The book was a story within itself and even if there had been no prize and treasure hunting element, the book is still a wonderful and intriguing story. Each page is full of decorative pictures of animals; on every page is a border with surrounding text. For those who were interested in cracking the puzzle, it was no mean feat. There were so many red herrings and the clues contained within Masquerade were hard to find. Despite this, Kit Williams was confident that a ten year old child with some knowledge of maths, language and astronomy was just as likely to find the golden hare as an Oxford graduate. The only two people who knew where the prize was buried were Kit himself and television presenter, Bamber Gascoigne.

Books from Kit Williams

Under a shroud of controversy, three years after the book was first published, the golden hare was found. A man named Dugald Thompson, going by the pseudonym of Ken Thomas, sent a map to Williams, stating that he knew where the hare was buried. He was correct but it later turned out that Thomas knew people who had been close to the ex-partner of Williams, who had been with him at the time that Masquerade was being written. In 1988, the golden hare was sold at auction; at the present time it is believed to have been sold on to an anonymous buyer. After this Williams declared that he would not be writing any more books that contained a physical prize. He released a new book in 1984 which had no title; the aim of this puzzle was to work out the title of the book from the clues given within the story itself.

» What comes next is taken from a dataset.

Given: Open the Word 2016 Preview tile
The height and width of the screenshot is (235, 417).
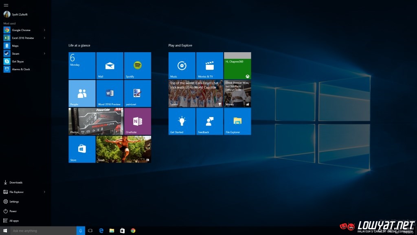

After more than 30 years, Masquerade and the golden hare are back in the spotlight. Interest has been rekindled due to Williams making an appeal to the find’s owner to put it on public display in a museum, so the whole of the world can see it. A BBC documentary and articles about the book have been widely listened to and read, reigniting the passion and fascination with Masquerade. Some of the later editions of the book are being snapped up by those eager to see what all the fuss is about. Perhaps you could purchase the book and try and crack the code yourself!

Masquerade by Kit Williams sparked a trend for treasure hunting books. Some successful publications include Menagerie by Dillon Waugh, Maze: Solve the World’s Most Challenging Puzzle by Christopher Manson and The Whistle Pig by Duck Miller. For those who cannot wait to crack the code of the original masquerade the answer can be found by doing a quick search online; alternatively Bamber Gascoigne wrote a book, The Quest for the Golden Hare, which details the process of burying the prize and the answers to the puzzle.